Esa imagen cargada de simbolismo la he revisado y analizado muchas veces a lo largo de mi vida. Despertó preguntas, en ocasiones incertidumbre, y definitivamente marcó el inicio de un largo camino en el que aún me encuentro inmersa: la búsqueda de la expresión simbólica de la libertad a través del calzado. Los zapatos son nuestra línea de contacto con la tierra, con el mundo. Nos proporcionan posturas y movimientos, celeridad o mesura y con ello todo un lenguaje corporal y metafórico, conforman nuestra identidad.
Mi madre nos obligaba a caminar descalzos, era casi un ritual diario en la familia. “Caminad unos minutos, caminad sintiendo el contacto con el suelo”, nos decía. Y así fue cómo los cuatro hermanos comenzamos a experimentar sensaciones a través de nuestros pies: sobre el suelo de madera de casa, sobre las rocas en el campo, por la arena de la playa o en un camino de tierra… No siempre era agradable, pero recuerdo la intensidad del momento. A mi me encantaba. Me concentraba en esos pasos, cada uno de ellos suponía un logro, un avance hacia algo casi misterioso. Mis ojos infantiles veían magia en aquel ejercicio que tenía la capacidad de transformar mi manera de andar y de sentir y a la vez me permitía moverme con total libertad. Creo que fue entonces cuando nació mi pasión por el baile, me encanta bailar.
De aquellos primeros años de vida recuerdo también las tardes melancólicas de domingo en las que el fútbol lo llenaba todo y era mejor no hablar de otra cosa. Como en muchas otras familias numerosas, los hermanos heredábamos unos de otros prendas y calzado. Yo era afortunada, al ser la mayor siempre me tocaba estrenar zapatos. Unos zapatos recios capaces de soportar un curso escolar tras otro. Los recuerdo muy bien: marrones, masculinos y sobre todo de piel resistente. En la caja el fabricante siempre incluía una pelota verde de regalo, pero a pesar de eso yo seguía detestándolos. Deseaba con todas mis fuerzas unos zapatos de charol que siempre imaginaba con hebillas plateadas y un pequeño tacón de madera. Por eso los escaparates de Woolworth se convirtieron en mi paraíso del calzado. Sus zapatos de tacón rebosantes de feminidad con su seductora aura envolvente lo eran todo para mi. Siempre intuí que subida en ellos mi perspectiva del mundo cambiaría, como si esa pequeña elevación física se multiplicara mentalmente proporcionándome una visión más amplia, casi aérea.

TAREAS POR COMPLETAR:
A. Transcribe, por favor, el fragmento del texto de origen que comienza en "Esa imagen cargada" y termina en "conforman nuestra identidad.".
B. Enumera las superficies por las que, según el texto de origen, los hermanos caminaban descalzos.

EXTRACTOS DE DATOS:
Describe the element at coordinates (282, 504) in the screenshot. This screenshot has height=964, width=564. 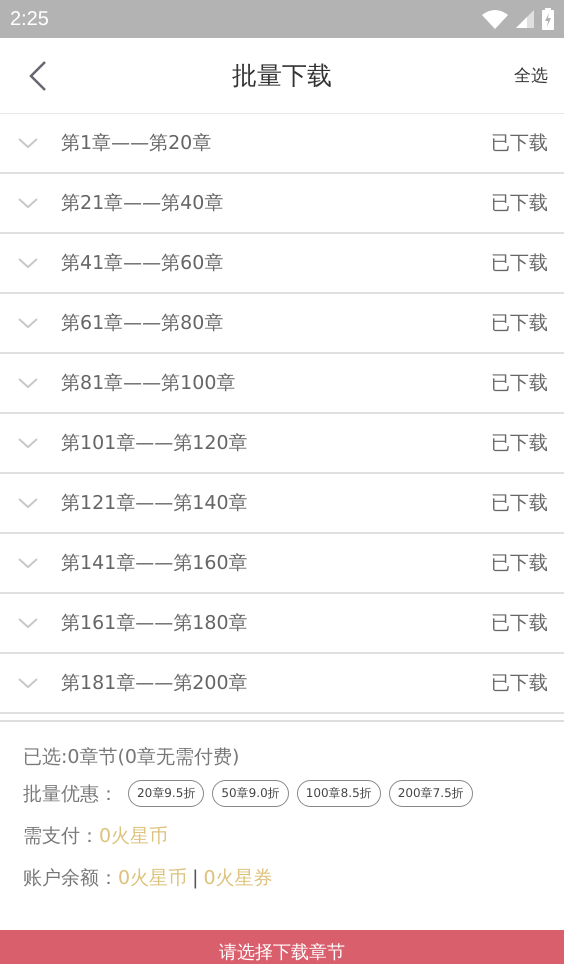
I see `chapter-row: 第121章——第140章 已下载` at that location.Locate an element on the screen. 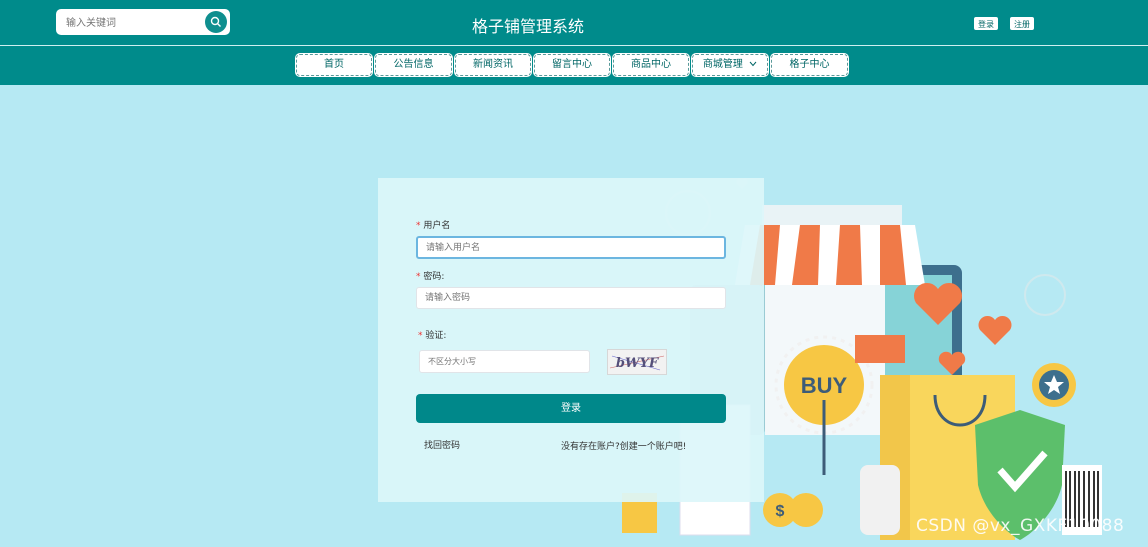 Image resolution: width=1148 pixels, height=547 pixels. captcha-image: bWYF is located at coordinates (637, 362).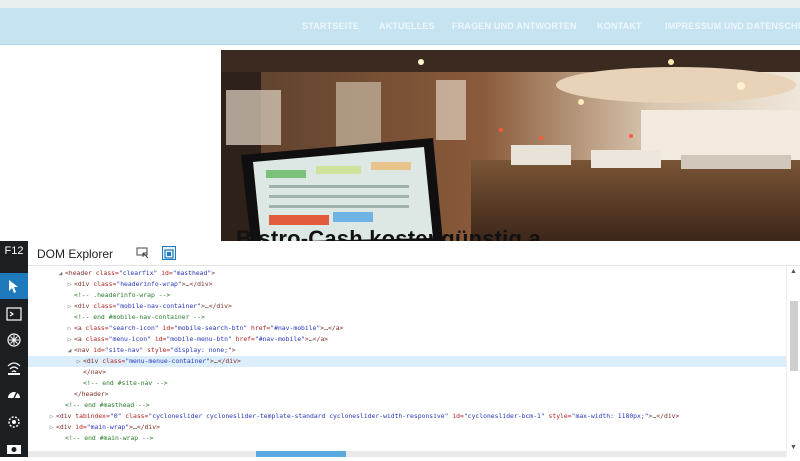 This screenshot has height=461, width=800. Describe the element at coordinates (14, 448) in the screenshot. I see `emulation-tool` at that location.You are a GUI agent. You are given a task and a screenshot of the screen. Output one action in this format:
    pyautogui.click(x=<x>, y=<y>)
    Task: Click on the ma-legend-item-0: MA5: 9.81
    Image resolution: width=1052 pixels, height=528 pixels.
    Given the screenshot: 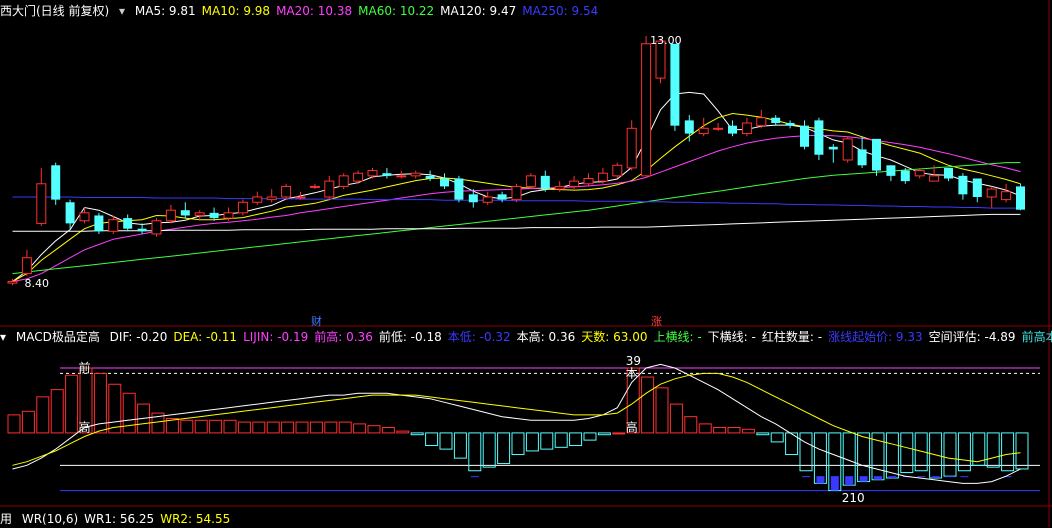 What is the action you would take?
    pyautogui.click(x=165, y=11)
    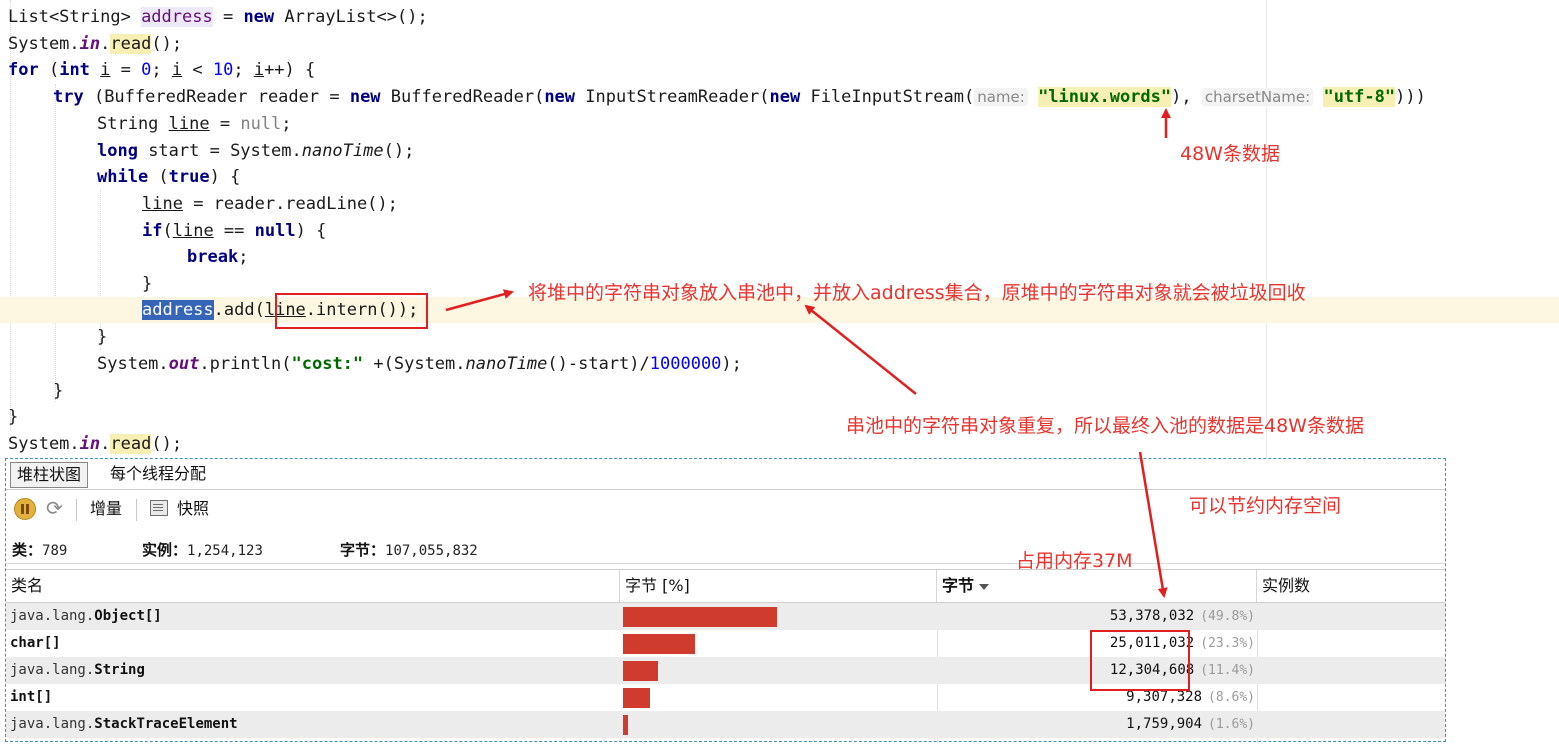  What do you see at coordinates (68, 97) in the screenshot?
I see `code-token: try` at bounding box center [68, 97].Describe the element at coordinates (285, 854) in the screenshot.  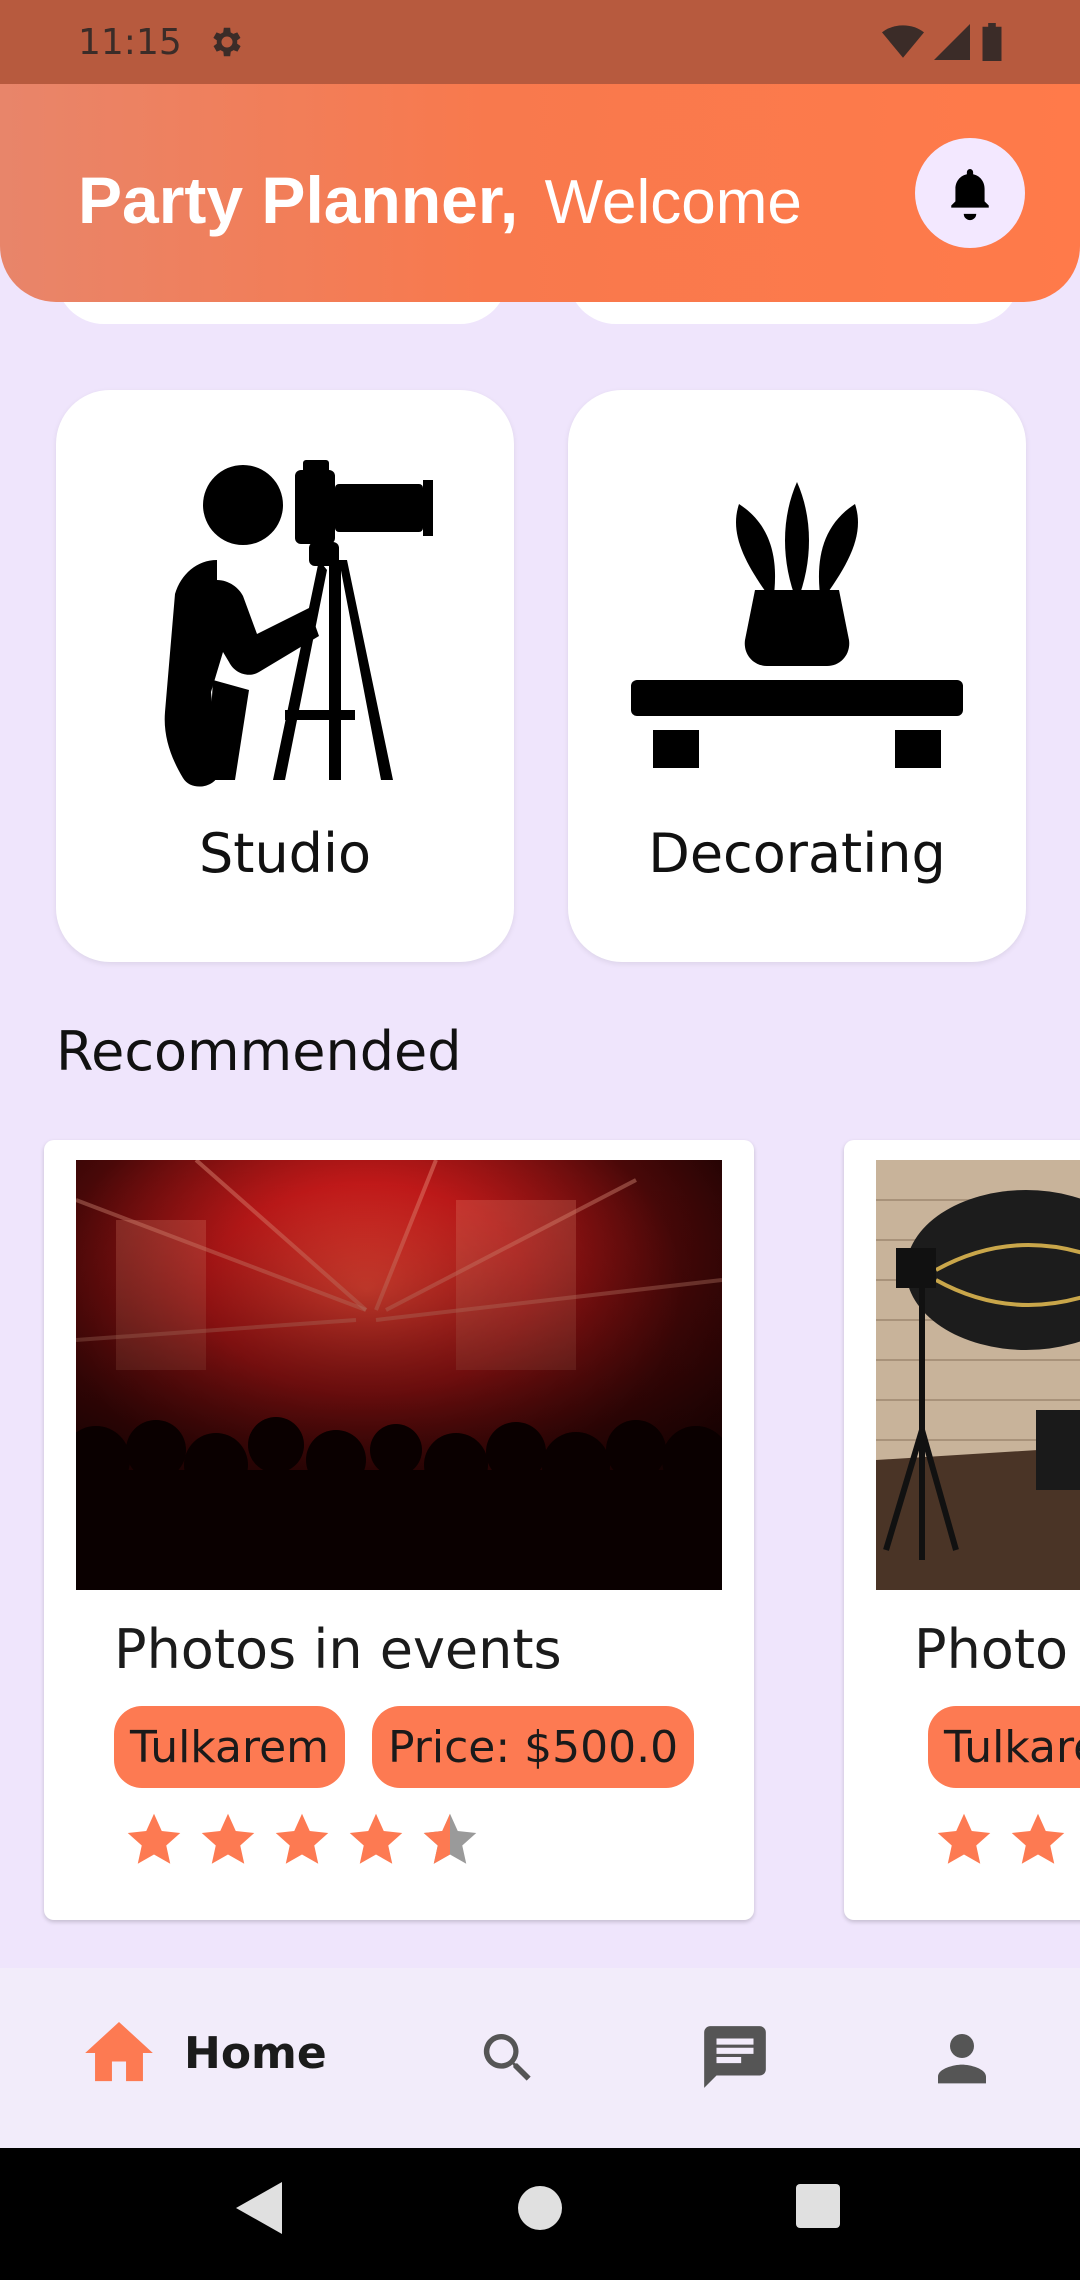
I see `category-label: Studio` at that location. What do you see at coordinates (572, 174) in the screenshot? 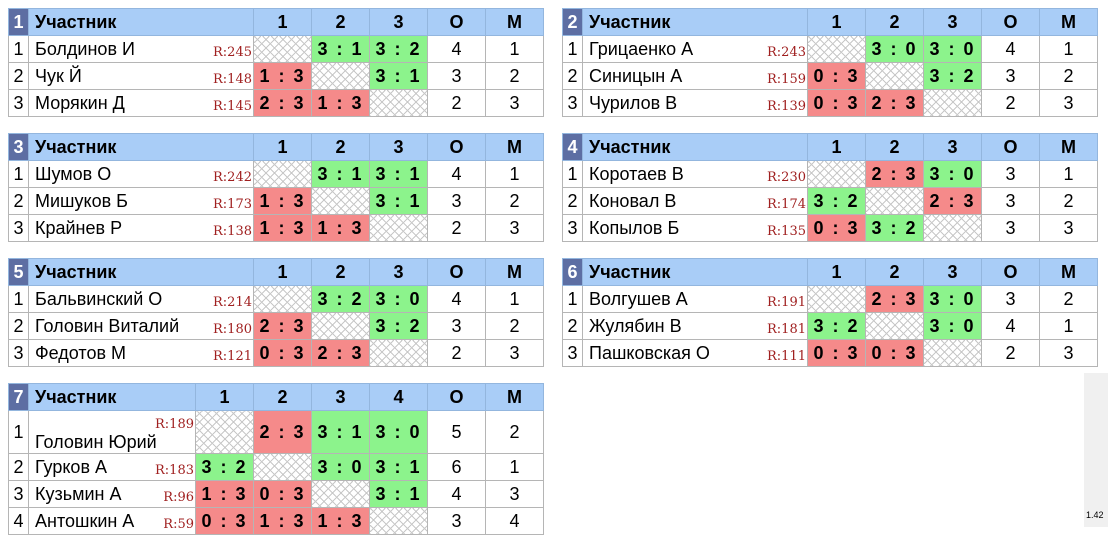
I see `row-number: 1` at bounding box center [572, 174].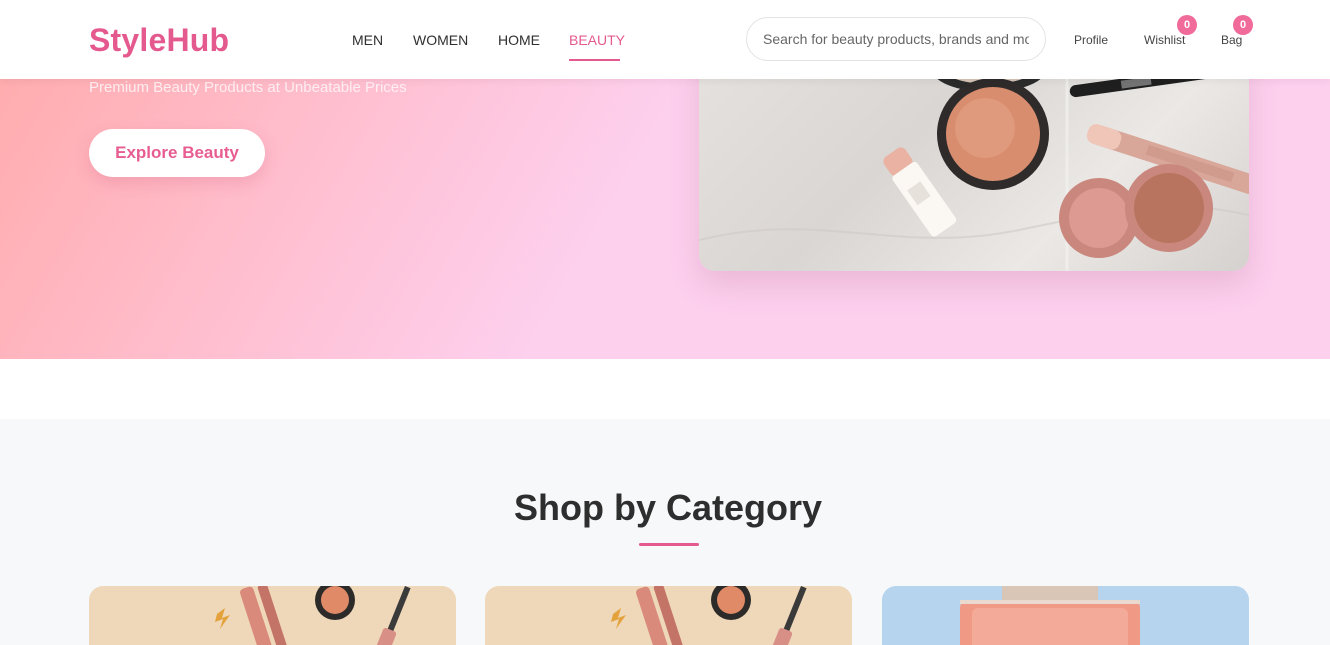  Describe the element at coordinates (177, 153) in the screenshot. I see `explore-beauty-button: Explore Beauty` at that location.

RESPUESTAS:
A.
Esa imagen cargada de simbolismo la he revisado y analizado muchas veces a lo largo de mi vida. Despertó preguntas, en ocasiones incertidumbre, y definitivamente marcó el inicio de un largo camino en el que aún me encuentro inmersa: la búsqueda de la expresión simbólica de la libertad a través del calzado. Los zapatos son nuestra línea de contacto con la tierra, con el mundo. Nos proporcionan posturas y movimientos, celeridad o mesura y con ello todo un lenguaje corporal y metafórico, conforman nuestra identidad.

B.
- El suelo de madera de casa
- Las rocas en el campo
- La arena de la playa
- Un camino de tierra